Directed by: #MelissaSkirboll

Written by: #PennyBJackson, Melissa Skirboll


My Dinner With Schwartzey short film review
My Dinner With Schwartzey short film review

A dark comedy riffing on the classic Through The Looking Glass motif, filmmaker Melissa Skirboll's short film My Dinner With Schwartzey (co-written with Penny B. Jackson) is an exploration of youth, innocence, and excess.

Zoe Wilson plays Fiona, a talented singer who has fallen under the wing of an influential music producer known as Schwartzey (James Pravasilis). He introduces Fiona to his luxurious world of partying, drugs, and alcohol, meeting a gaggle of flamboyant characters along the way. As she delves deeper into this chaotic world, the true nature of Schwartzey becomes clearer and Fiona's purity hangs in the balance.

Excitingly constructed and full of spectacle, My Dinner With Schwartzey reminded me of parts of Moulin Rouge, where the excesses of the characters became a cinematic whirlwind. Skirboll maintains a demanding pace, keeping the audience as unbalanced as the central character.

Zoe Wilson is terrific in the lead role, navigating the disarray of each scene with a compelling naivety. A particular impressive moment sees her on stage singing an arresting song with great vocals. It was a shame we didn't get more time with Fiona to fully invest in her journey and peril.

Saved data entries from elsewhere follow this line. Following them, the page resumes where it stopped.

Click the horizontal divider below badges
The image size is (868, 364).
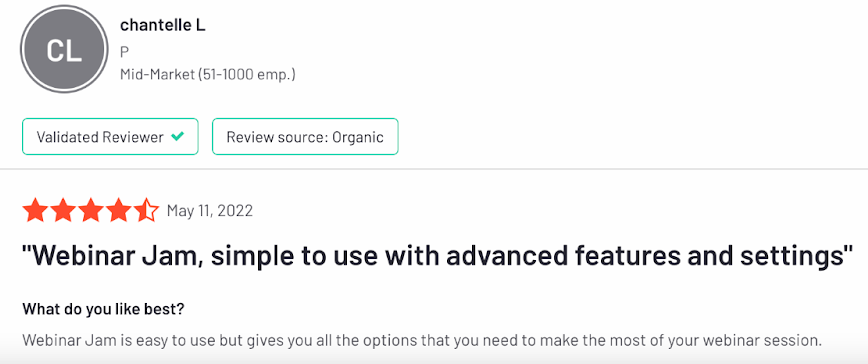pos(434,169)
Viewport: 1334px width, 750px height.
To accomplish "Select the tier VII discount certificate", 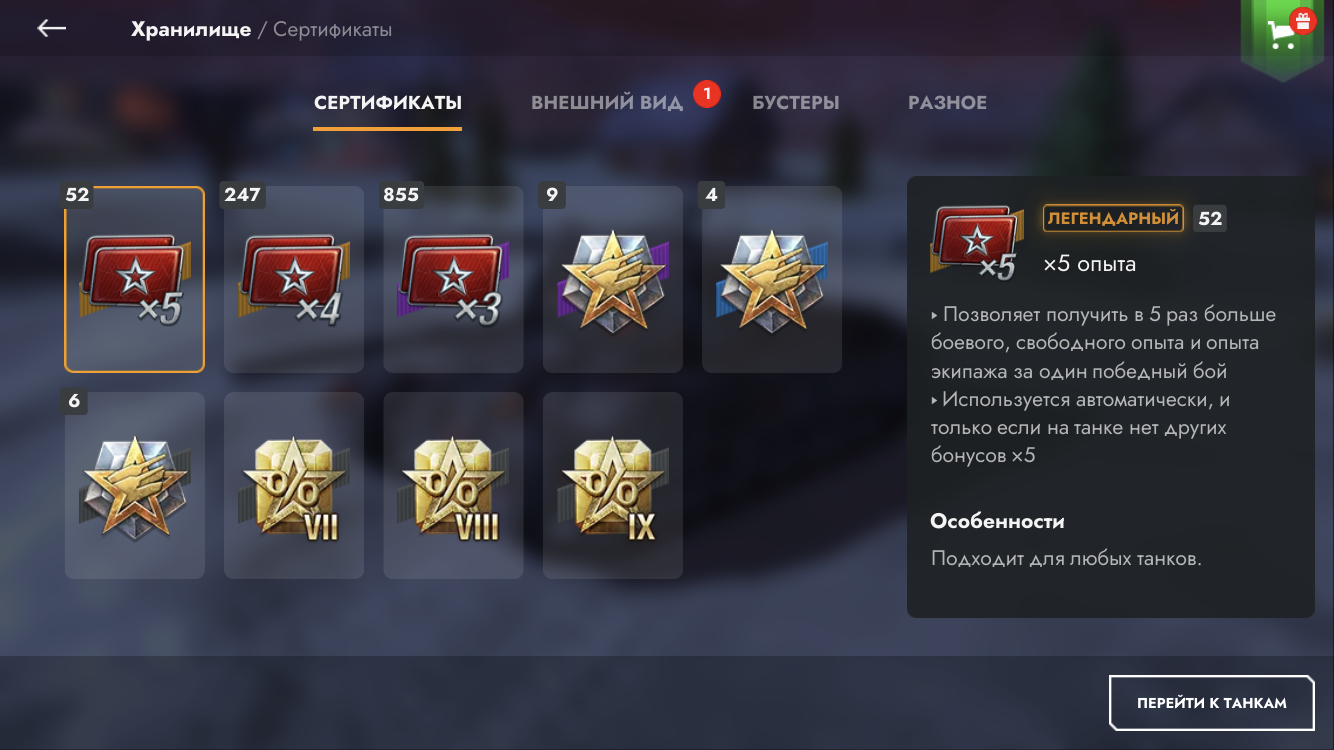I will [x=294, y=485].
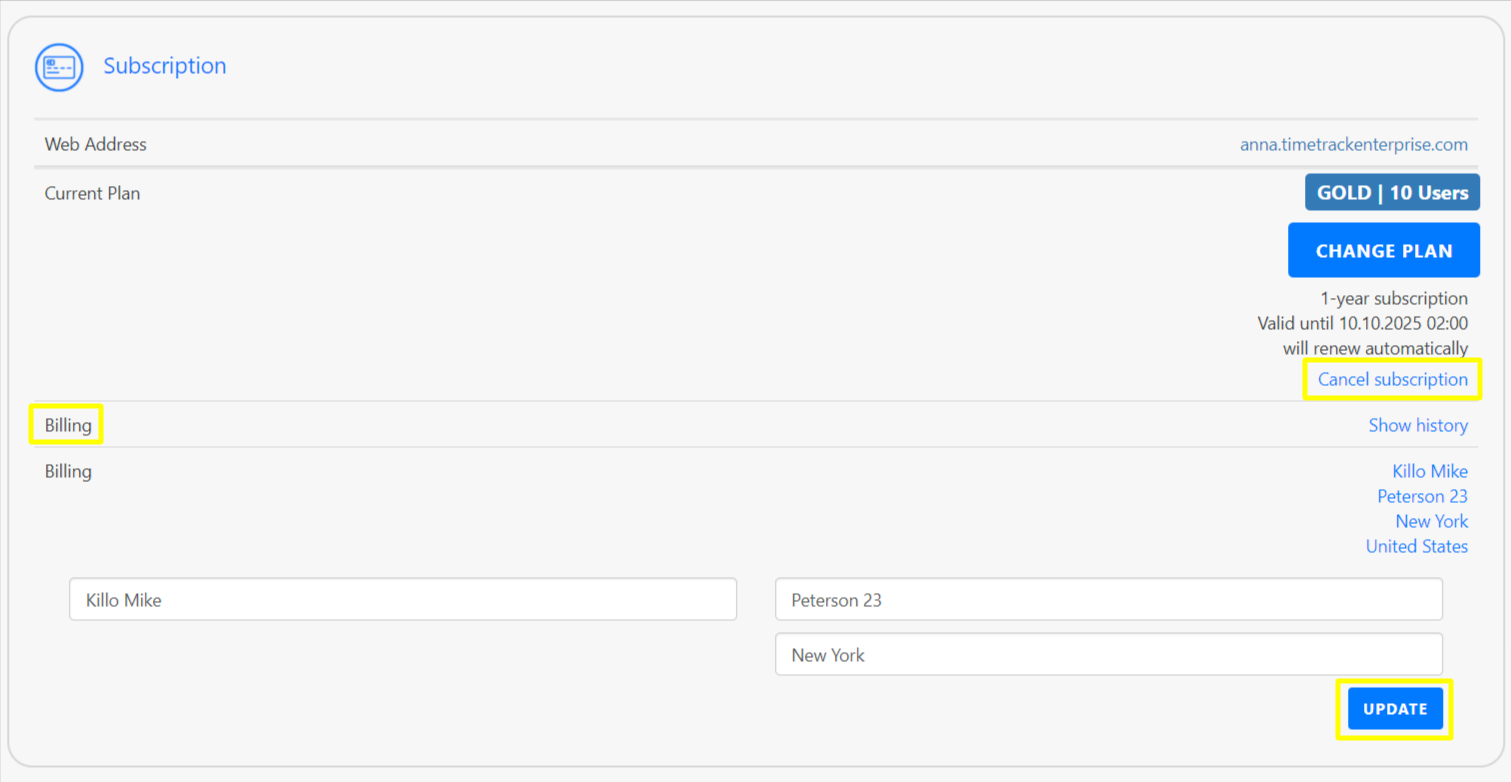Click the UPDATE button

click(1394, 708)
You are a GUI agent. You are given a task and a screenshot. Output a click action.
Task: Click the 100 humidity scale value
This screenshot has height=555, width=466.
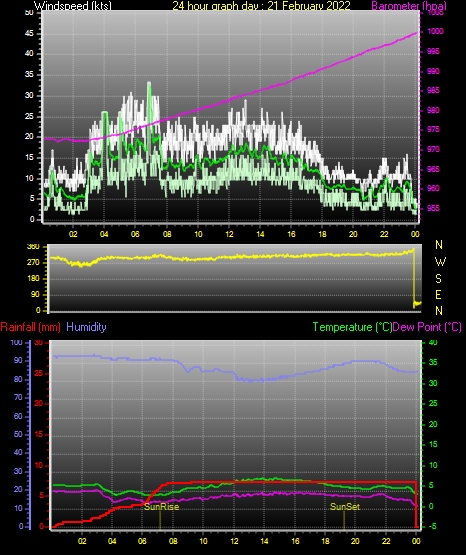tap(16, 343)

The starry-eyed innocent being lured and potentially ruined by showbiz is not a new theme but it does feel contemporary. Characters at the risk of losing their morality and risking their safety for fear of missing out on the party is definitely going to be relatable to a modern audience, and Schwartzey's power and manipulation over women in particular is hauntingly current.

Along with the startling pace of the short film, the #filmmaking is finely tuned to elicit an almost nauseating response from the audience, which is done purposefully. A plethora of shots of drugs and alcoholic beverages are used to dizzy the viewer, whilst the edgy rock music feels uninhibiting. Colour and an elaborate mise en scène are also utilised to provide the dreamlike aesthetic required to complement Fiona's voyage into the wild.

For a film dealing with potentially nightmarish topics, there is still a lot of fun to be had watching My Dinner With Schwartzey. Skirboll knows how to control the flow whilst delivering a film that is consistent with its mission. It's a journey through the cocktail glass that we hope to make it back from with our innocence intact.